_Task directions:_ Write out all of the entries exactly, please.

----

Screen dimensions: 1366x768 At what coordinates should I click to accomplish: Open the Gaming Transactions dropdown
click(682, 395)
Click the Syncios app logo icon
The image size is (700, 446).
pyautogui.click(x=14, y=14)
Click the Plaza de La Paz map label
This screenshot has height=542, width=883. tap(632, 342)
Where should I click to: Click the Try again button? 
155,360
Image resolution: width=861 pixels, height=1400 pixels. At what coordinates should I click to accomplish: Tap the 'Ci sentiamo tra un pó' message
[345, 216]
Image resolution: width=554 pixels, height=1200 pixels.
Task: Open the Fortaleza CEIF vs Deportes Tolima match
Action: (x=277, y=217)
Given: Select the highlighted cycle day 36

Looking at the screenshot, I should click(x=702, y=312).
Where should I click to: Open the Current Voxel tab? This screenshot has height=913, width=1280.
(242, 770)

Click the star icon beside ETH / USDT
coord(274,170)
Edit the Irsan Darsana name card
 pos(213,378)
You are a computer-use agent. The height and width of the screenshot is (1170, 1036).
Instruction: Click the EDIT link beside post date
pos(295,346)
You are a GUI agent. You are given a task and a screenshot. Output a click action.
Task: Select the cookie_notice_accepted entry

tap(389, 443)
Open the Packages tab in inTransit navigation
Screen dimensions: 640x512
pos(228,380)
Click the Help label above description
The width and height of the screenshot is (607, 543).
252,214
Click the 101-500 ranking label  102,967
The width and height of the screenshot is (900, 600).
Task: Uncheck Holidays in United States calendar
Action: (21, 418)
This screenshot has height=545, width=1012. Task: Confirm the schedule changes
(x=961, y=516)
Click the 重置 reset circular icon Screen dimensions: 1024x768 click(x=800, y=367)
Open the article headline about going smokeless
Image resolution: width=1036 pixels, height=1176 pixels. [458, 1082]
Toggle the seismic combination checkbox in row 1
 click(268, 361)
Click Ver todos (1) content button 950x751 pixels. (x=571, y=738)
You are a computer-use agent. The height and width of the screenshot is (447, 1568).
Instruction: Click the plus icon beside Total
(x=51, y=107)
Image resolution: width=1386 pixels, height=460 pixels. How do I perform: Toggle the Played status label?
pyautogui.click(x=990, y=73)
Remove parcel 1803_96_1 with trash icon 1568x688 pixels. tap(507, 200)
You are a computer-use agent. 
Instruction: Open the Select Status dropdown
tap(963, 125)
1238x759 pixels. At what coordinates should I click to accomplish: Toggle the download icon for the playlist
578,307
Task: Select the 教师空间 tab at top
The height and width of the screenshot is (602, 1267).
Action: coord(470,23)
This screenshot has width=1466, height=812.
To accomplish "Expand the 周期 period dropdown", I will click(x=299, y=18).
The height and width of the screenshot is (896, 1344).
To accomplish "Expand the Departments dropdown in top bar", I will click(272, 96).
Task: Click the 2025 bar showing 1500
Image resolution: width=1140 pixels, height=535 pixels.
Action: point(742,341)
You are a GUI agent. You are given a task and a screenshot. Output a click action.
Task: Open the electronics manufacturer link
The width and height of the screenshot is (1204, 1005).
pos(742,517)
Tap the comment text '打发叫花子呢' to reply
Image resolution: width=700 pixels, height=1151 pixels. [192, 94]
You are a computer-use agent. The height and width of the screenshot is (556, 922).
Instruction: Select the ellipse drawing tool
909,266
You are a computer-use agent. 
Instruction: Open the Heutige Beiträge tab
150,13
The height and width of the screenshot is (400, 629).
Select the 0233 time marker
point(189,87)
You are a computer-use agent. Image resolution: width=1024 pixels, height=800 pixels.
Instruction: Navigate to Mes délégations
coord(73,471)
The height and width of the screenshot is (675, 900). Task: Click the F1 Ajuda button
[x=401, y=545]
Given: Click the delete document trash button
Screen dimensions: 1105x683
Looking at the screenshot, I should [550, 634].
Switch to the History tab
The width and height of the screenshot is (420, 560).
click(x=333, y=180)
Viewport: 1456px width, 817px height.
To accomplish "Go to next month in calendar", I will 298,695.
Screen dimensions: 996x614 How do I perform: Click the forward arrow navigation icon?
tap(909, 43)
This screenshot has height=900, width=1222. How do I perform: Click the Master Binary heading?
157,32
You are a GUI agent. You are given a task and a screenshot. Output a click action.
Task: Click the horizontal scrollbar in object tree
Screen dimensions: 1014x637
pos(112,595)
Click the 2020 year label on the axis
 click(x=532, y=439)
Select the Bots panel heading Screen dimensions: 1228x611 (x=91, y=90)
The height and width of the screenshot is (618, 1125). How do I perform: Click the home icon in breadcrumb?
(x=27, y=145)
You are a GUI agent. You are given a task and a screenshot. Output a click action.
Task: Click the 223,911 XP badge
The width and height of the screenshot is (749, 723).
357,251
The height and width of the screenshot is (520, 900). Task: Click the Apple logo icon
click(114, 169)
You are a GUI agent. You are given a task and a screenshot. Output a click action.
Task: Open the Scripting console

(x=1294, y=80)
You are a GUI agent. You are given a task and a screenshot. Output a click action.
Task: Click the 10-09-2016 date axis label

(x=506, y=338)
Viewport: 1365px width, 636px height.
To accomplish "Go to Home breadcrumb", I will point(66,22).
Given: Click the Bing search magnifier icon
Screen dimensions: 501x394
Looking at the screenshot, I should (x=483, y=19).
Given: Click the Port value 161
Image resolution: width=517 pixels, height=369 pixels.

----

_Reply:_
Screen dimensions: 1366x768 At what coordinates should I click to accomplish: Open the Gaming Transactions dropdown
click(682, 395)
Click the Syncios app logo icon
The image size is (700, 446).
pyautogui.click(x=14, y=14)
Click the Plaza de La Paz map label
This screenshot has height=542, width=883. tap(632, 342)
Where should I click to: Click the Try again button? 
155,360
Image resolution: width=861 pixels, height=1400 pixels. At what coordinates should I click to accomplish: Tap the 'Ci sentiamo tra un pó' message
[345, 216]
Image resolution: width=554 pixels, height=1200 pixels.
Task: Open the Fortaleza CEIF vs Deportes Tolima match
Action: (x=277, y=217)
Given: Select the highlighted cycle day 36

Looking at the screenshot, I should click(x=702, y=312).
Where should I click to: Open the Current Voxel tab? This screenshot has height=913, width=1280.
(242, 770)

Click the star icon beside ETH / USDT
coord(274,170)
Edit the Irsan Darsana name card
 pos(213,378)
You are a computer-use agent. The height and width of the screenshot is (1170, 1036).
Instruction: Click the EDIT link beside post date
pos(295,346)
You are a GUI agent. You are given a task and a screenshot. Output a click action.
Task: Select the cookie_notice_accepted entry

tap(389, 443)
Open the Packages tab in inTransit navigation
Screen dimensions: 640x512
pos(228,380)
Click the Help label above description
The width and height of the screenshot is (607, 543).
252,214
Click the 101-500 ranking label  102,967
The width and height of the screenshot is (900, 600).
Task: Uncheck Holidays in United States calendar
Action: (21, 418)
This screenshot has height=545, width=1012. Task: Confirm the schedule changes
(x=961, y=516)
Click the 重置 reset circular icon Screen dimensions: 1024x768 click(x=800, y=367)
Open the article headline about going smokeless
Image resolution: width=1036 pixels, height=1176 pixels. [458, 1082]
Toggle the seismic combination checkbox in row 1
 click(268, 361)
Click Ver todos (1) content button 950x751 pixels. (x=571, y=738)
You are a computer-use agent. The height and width of the screenshot is (447, 1568).
Instruction: Click the plus icon beside Total
(x=51, y=107)
Image resolution: width=1386 pixels, height=460 pixels. How do I perform: Toggle the Played status label?
pyautogui.click(x=990, y=73)
Remove parcel 1803_96_1 with trash icon 1568x688 pixels. tap(507, 200)
You are a computer-use agent. 
Instruction: Open the Select Status dropdown
tap(963, 125)
1238x759 pixels. At what coordinates should I click to accomplish: Toggle the download icon for the playlist
578,307
Task: Select the 教师空间 tab at top
The height and width of the screenshot is (602, 1267).
Action: coord(470,23)
This screenshot has width=1466, height=812.
To accomplish "Expand the 周期 period dropdown", I will click(x=299, y=18).
The height and width of the screenshot is (896, 1344).
To accomplish "Expand the Departments dropdown in top bar", I will click(272, 96).
Task: Click the 2025 bar showing 1500
Image resolution: width=1140 pixels, height=535 pixels.
Action: point(742,341)
You are a GUI agent. You are given a task and a screenshot. Output a click action.
Task: Open the electronics manufacturer link
The width and height of the screenshot is (1204, 1005).
pos(742,517)
Tap the comment text '打发叫花子呢' to reply
Image resolution: width=700 pixels, height=1151 pixels. [192, 94]
You are a computer-use agent. The height and width of the screenshot is (556, 922).
Instruction: Select the ellipse drawing tool
909,266
You are a computer-use agent. 
Instruction: Open the Heutige Beiträge tab
150,13
The height and width of the screenshot is (400, 629).
Select the 0233 time marker
point(189,87)
You are a computer-use agent. Image resolution: width=1024 pixels, height=800 pixels.
Instruction: Navigate to Mes délégations
coord(73,471)
The height and width of the screenshot is (675, 900). Task: Click the F1 Ajuda button
[x=401, y=545]
Given: Click the delete document trash button
Screen dimensions: 1105x683
Looking at the screenshot, I should [550, 634].
Switch to the History tab
The width and height of the screenshot is (420, 560).
click(x=333, y=180)
Viewport: 1456px width, 817px height.
To accomplish "Go to next month in calendar", I will 298,695.
Screen dimensions: 996x614 How do I perform: Click the forward arrow navigation icon?
tap(909, 43)
This screenshot has height=900, width=1222. How do I perform: Click the Master Binary heading?
157,32
You are a GUI agent. You are given a task and a screenshot. Output a click action.
Task: Click the horizontal scrollbar in object tree
Screen dimensions: 1014x637
pos(112,595)
Click the 2020 year label on the axis
 click(x=532, y=439)
Select the Bots panel heading Screen dimensions: 1228x611 (x=91, y=90)
The height and width of the screenshot is (618, 1125). How do I perform: Click the home icon in breadcrumb?
(x=27, y=145)
You are a GUI agent. You are given a task and a screenshot. Output a click action.
Task: Click the 223,911 XP badge
The width and height of the screenshot is (749, 723).
357,251
The height and width of the screenshot is (520, 900). Task: Click the Apple logo icon
click(114, 169)
You are a GUI agent. You are given a task and a screenshot. Output a click action.
Task: Open the Scripting console

(x=1294, y=80)
You are a GUI agent. You are given a task and a screenshot. Output a click action.
Task: Click the 10-09-2016 date axis label

(x=506, y=338)
Viewport: 1365px width, 636px height.
To accomplish "Go to Home breadcrumb", I will point(66,22).
Given: Click the Bing search magnifier icon
Screen dimensions: 501x394
Looking at the screenshot, I should (x=483, y=19).
Given: Click the Port value 161
Image resolution: width=517 pixels, height=369 pixels.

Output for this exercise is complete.